Recensione del film I MAGNIFICI 7: go west, life is peaceful there…

Il poster italiano del film I Magnifici 7

Almeno questo è quello che sostenevano i Village People nella loro hit del 1977…
Sembra però esserci ben poco di pacifico nella vita e nel west della cinematografia.
Non fa eccezione I Magnifici 7, remake dell’omonimo film del ’60 di John Sturges (a sua volta ispirato al celeberrimo I Sette Samurai di Kurosawa). Chiedetelo ad Emma Cullen (Haley Bennett, Hardcore!, The Equalizer), che perde marito, villaggio e libertà per la barbara e cruenta appropriazione da parte di Bogue (Peter Sarsgaard) e dei suoi banditi.

I casi sono due: abbassare la testa o scovare qualcuno in grado di resistere alle angherie del fuorilegge. Indovinate un po’?
Emma trova speranza nel giustiziere senza macchia Chisolm (Denzel Washington), che chiama ad adunata altri sei infallibili pistoleri accomunati da un innato senso di giustizia e/o bisogno di pecunia. Chiamati a respingere la minaccia, i sette strambi cowboy diventeranno una squadra anti manigoldi, ultimo disperato appiglio in una terra senza più leggi.

I Magnifici 7 – Photo: courtesy of Warner Bros. Italia

I Magnifici 7 è il nuovo lavoro del regista Antoine Fuqua, che già aveva confermato di saper valorizzare ed arricchire d’intensità soggetti riciclati e prevedibili come il narcotraffico (Training Day, 2001), l’action vendicativo (The Equalizer, 2014) e la storia del pugile logoro (Southpaw, 2015).
La prova ultima è l’approccio a un western “copia della copia”, agli occhi di uno come me che ama il suddetto genere tanto quanto restare bloccato nel traffico in tangenziale.

Esame superato senza ovazione, perché se I Magnifici 7 non ha imprevedibilità, furia e mordente di un The Hateful Eight è tuttavia un divertente diversivo al cinema cervellone, nell’habitat di un multisala, coi popcorn.
Il far west di Fuqua è solido e conservatore, sotto il segno della tradizione sia per quanto riguarda l’ispirazione che nello sviluppo. Tratta temi consueti ed eterni, fa apologia di cameratismo maschile, fomenta il senso di giustizia e la gestualità (sempre molto scenografica) del genere: le mani accarezzano la Colt, i saloon fanno rima con rissa, l’ultima sigaretta è un diritto inalienabile.

● **Voci fornite**:
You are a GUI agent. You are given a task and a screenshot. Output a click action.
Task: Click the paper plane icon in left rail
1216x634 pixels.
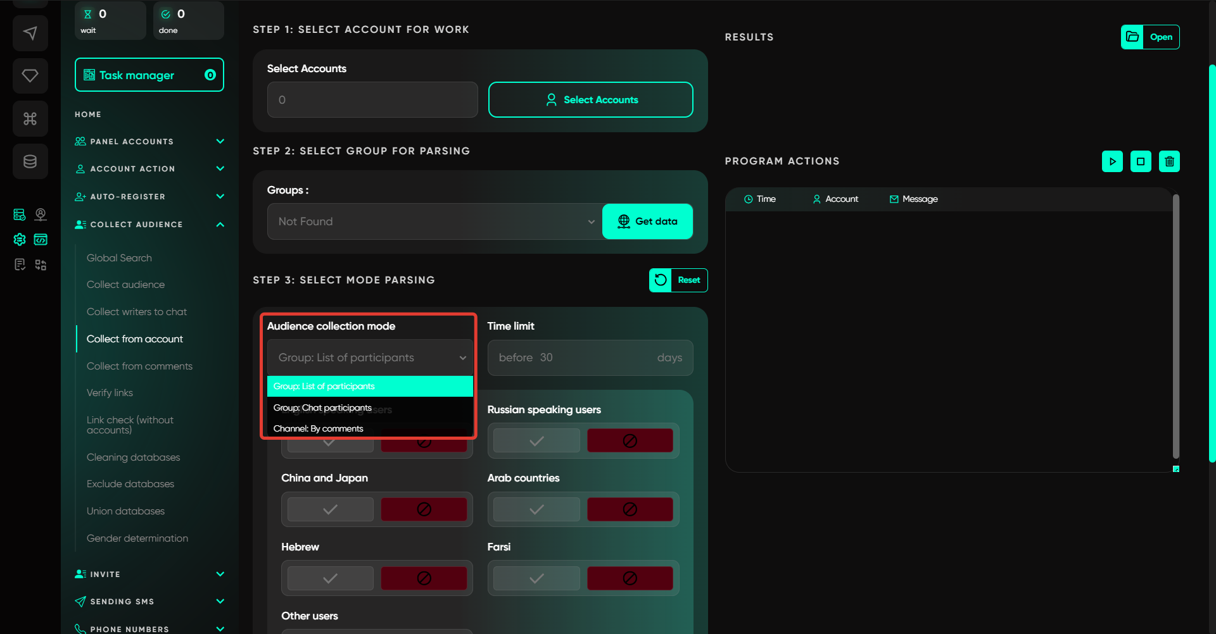(30, 33)
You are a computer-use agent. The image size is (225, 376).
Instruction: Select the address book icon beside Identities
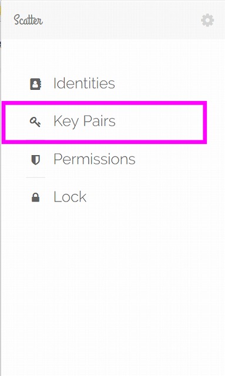point(36,84)
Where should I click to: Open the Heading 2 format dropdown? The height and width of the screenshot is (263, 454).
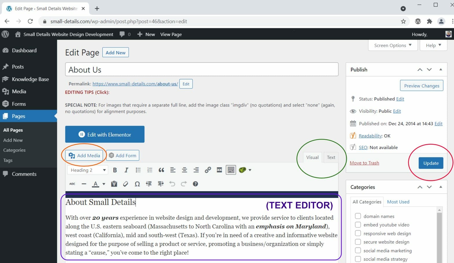[x=88, y=170]
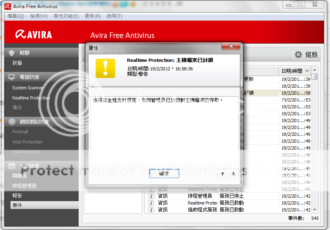The image size is (330, 230).
Task: Open the 說明(T) menu
Action: pyautogui.click(x=114, y=16)
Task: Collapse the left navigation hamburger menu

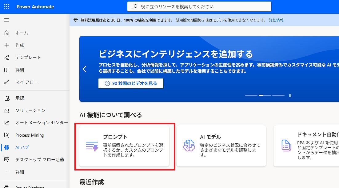Action: point(7,20)
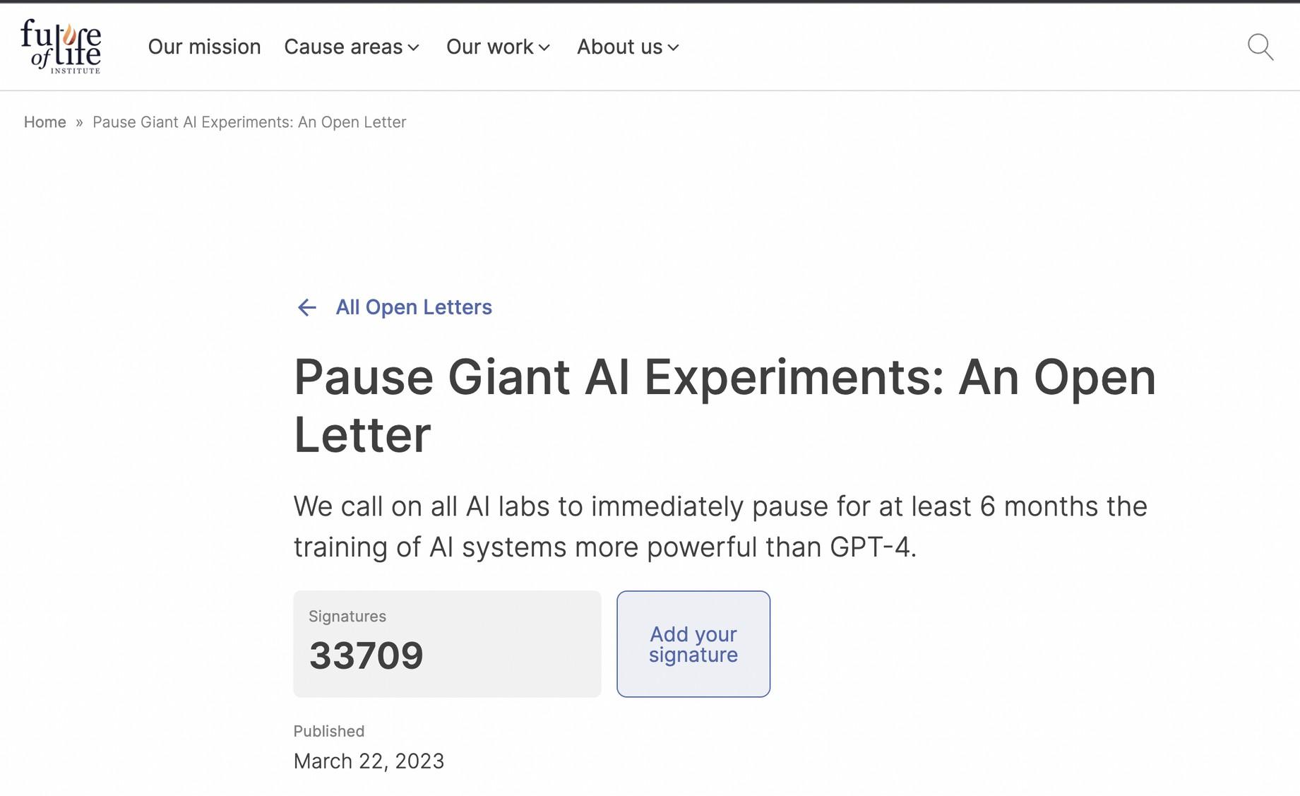Select the Our work menu label
Image resolution: width=1300 pixels, height=796 pixels.
(x=489, y=47)
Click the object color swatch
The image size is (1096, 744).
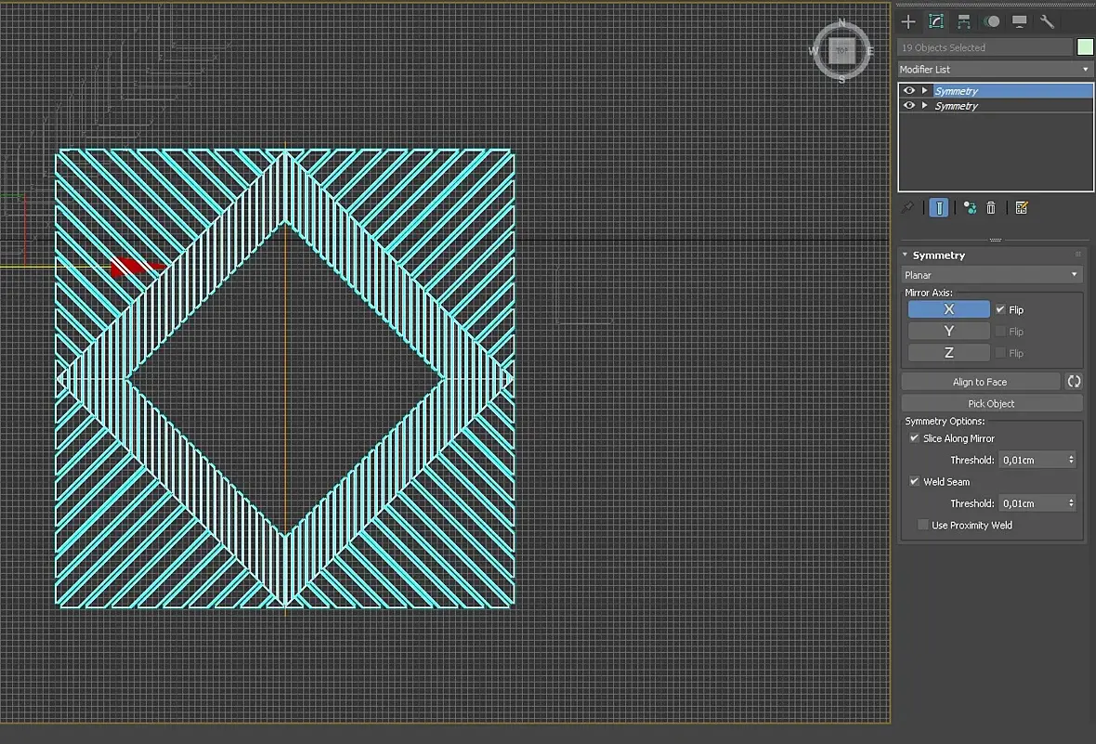(1085, 46)
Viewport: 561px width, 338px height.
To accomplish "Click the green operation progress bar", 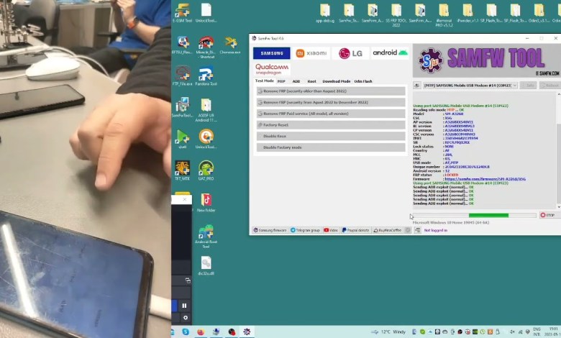I will 488,215.
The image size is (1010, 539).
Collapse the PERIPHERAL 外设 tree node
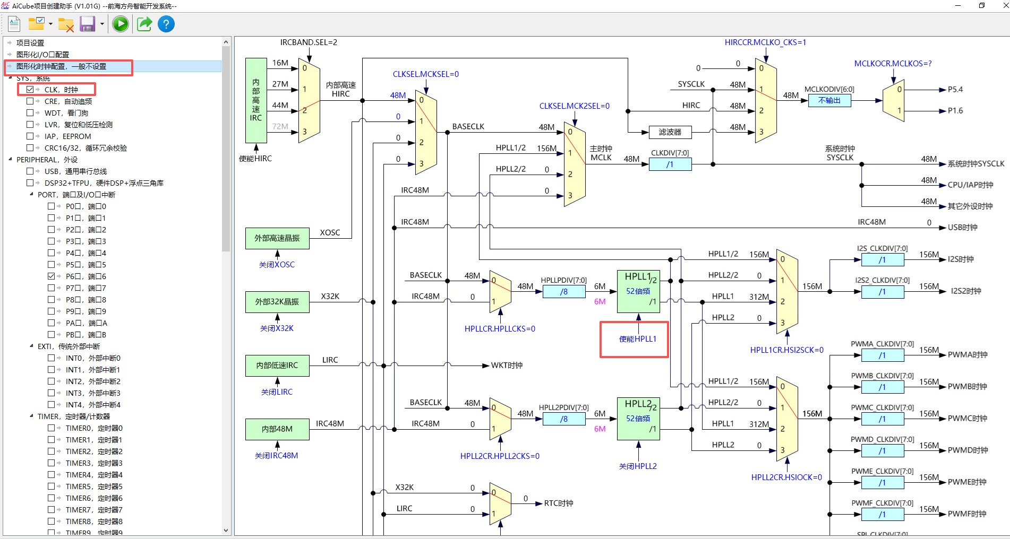tap(10, 159)
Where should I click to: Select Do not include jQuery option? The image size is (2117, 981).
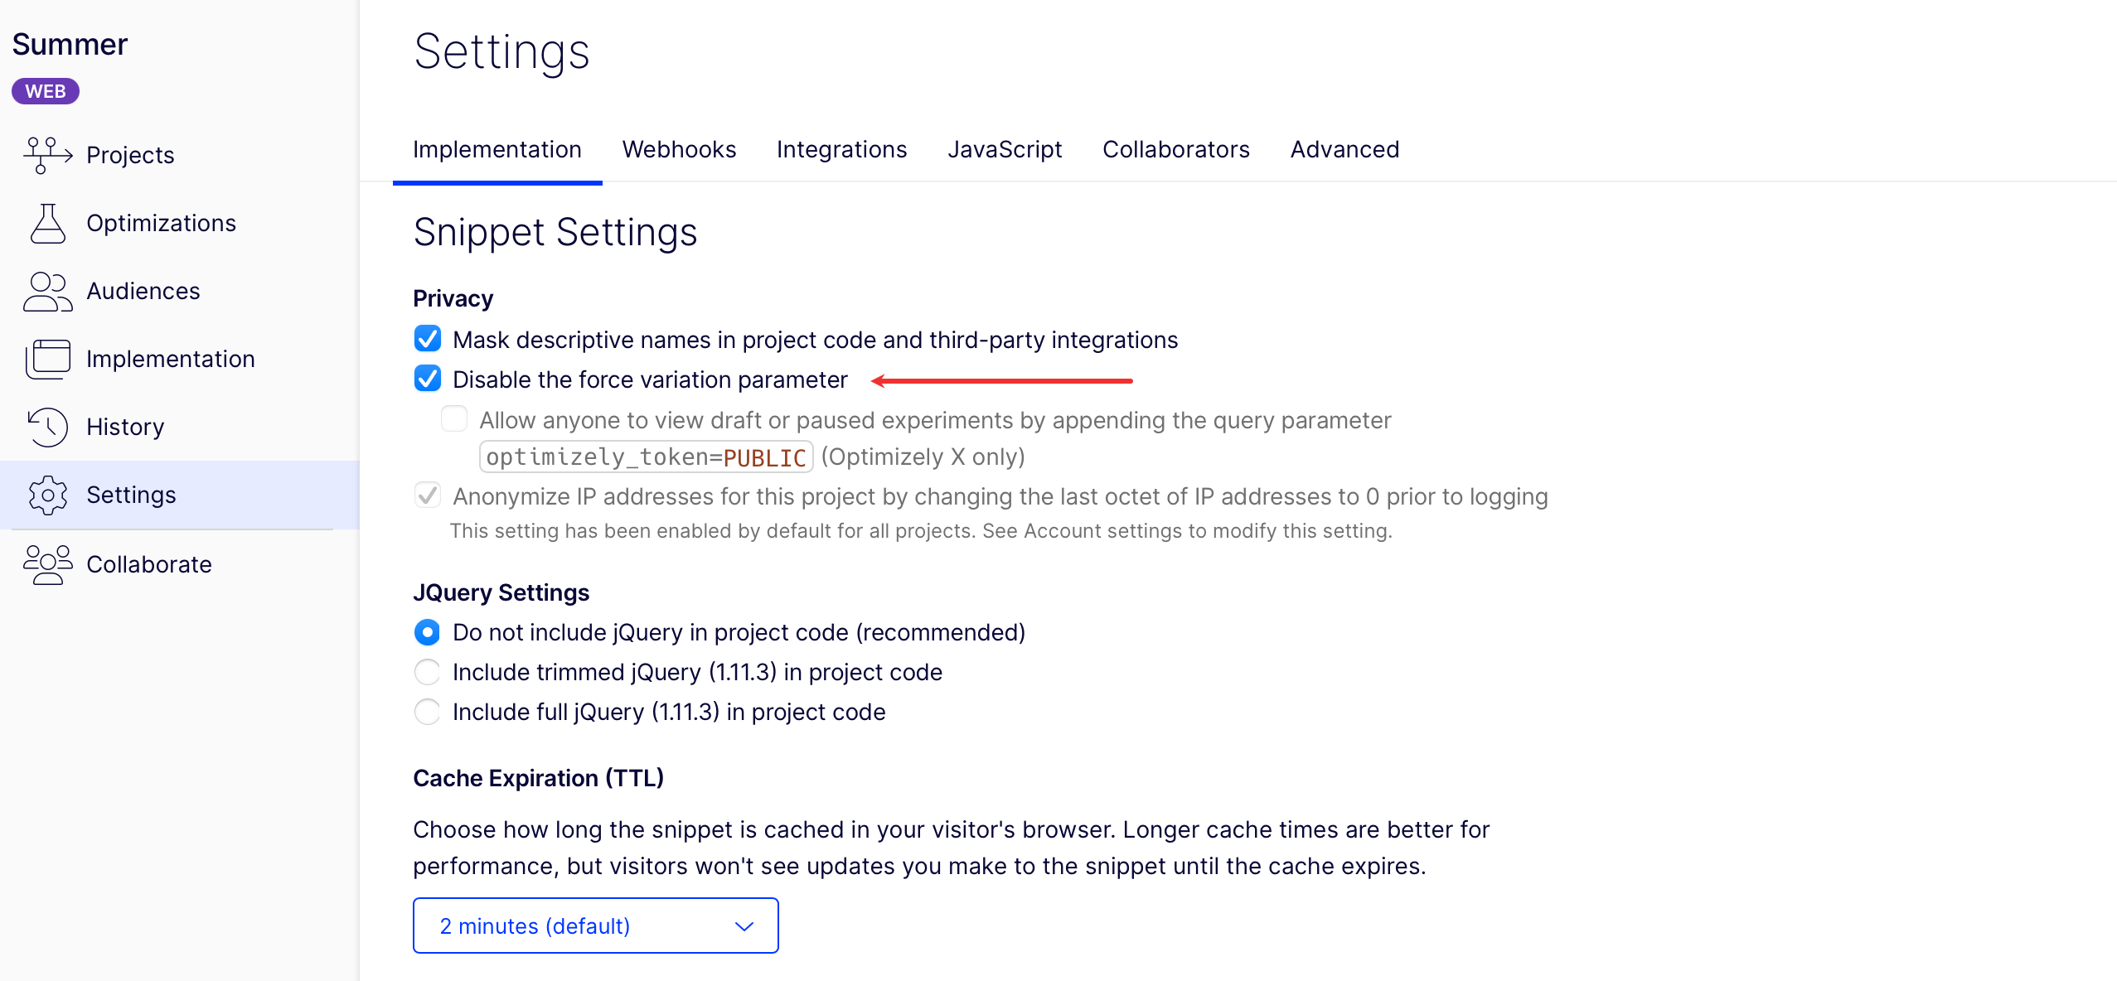click(428, 632)
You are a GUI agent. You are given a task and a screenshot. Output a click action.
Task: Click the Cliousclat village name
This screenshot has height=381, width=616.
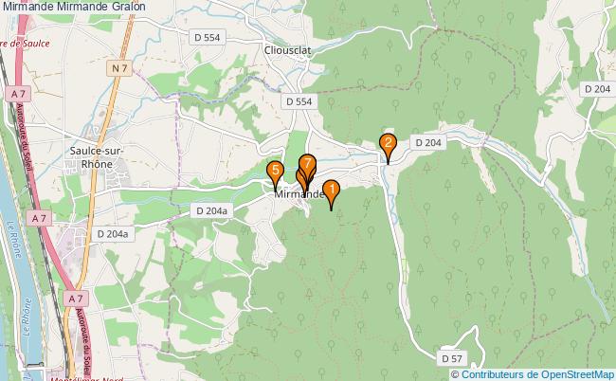tap(287, 50)
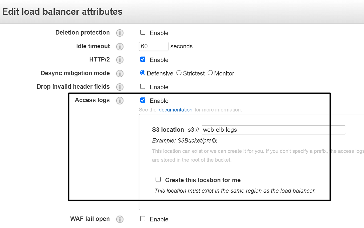The height and width of the screenshot is (228, 364).
Task: Enable Drop invalid header fields
Action: [x=143, y=86]
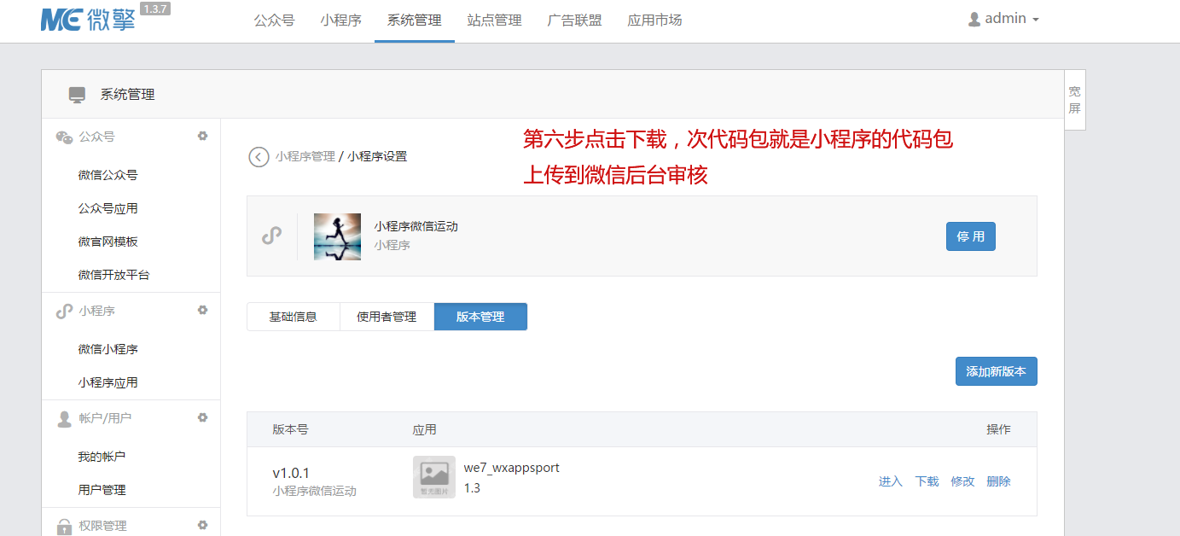This screenshot has width=1180, height=536.
Task: Click the gear icon beside 小程序 section
Action: (202, 311)
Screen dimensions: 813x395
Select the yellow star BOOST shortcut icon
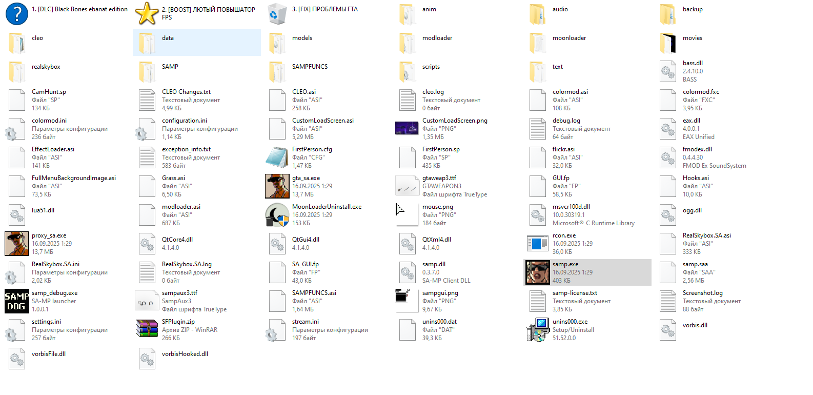click(x=147, y=14)
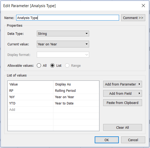Screen dimensions: 150x148
Task: Open the Add from Field menu
Action: pyautogui.click(x=122, y=93)
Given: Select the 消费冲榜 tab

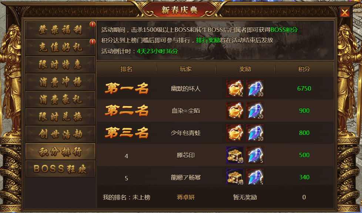Looking at the screenshot, I should pyautogui.click(x=60, y=82).
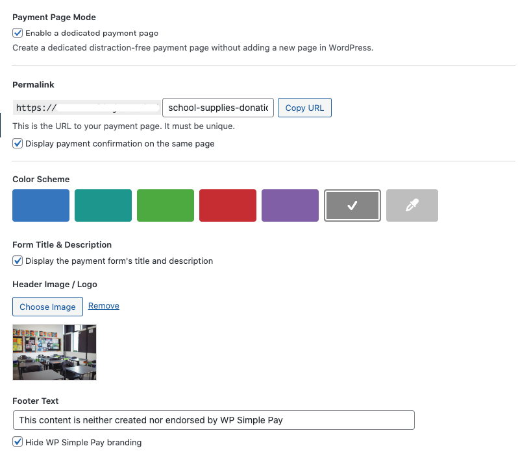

● **Cose da fare**:
a) Trascrivi alla lettera il tratto della recensione che si apre con le parole contenenti "I casi sono" e si chiude con "senza più leggi.".
b) Nella recensione dei Magnifici 7, quale attore interpreta Chisolm?

● **Risposte per attività**:
a)
I casi sono due: abbassare la testa o scovare qualcuno in grado di resistere alle angherie del fuorilegge. Indovinate un po’?
Emma trova speranza nel giustiziere senza macchia Chisolm (Denzel Washington), che chiama ad adunata altri sei infallibili pistoleri accomunati da un innato senso di giustizia e/o bisogno di pecunia. Chiamati a respingere la minaccia, i sette strambi cowboy diventeranno una squadra anti manigoldi, ultimo disperato appiglio in una terra senza più leggi.

b) Denzel Washington.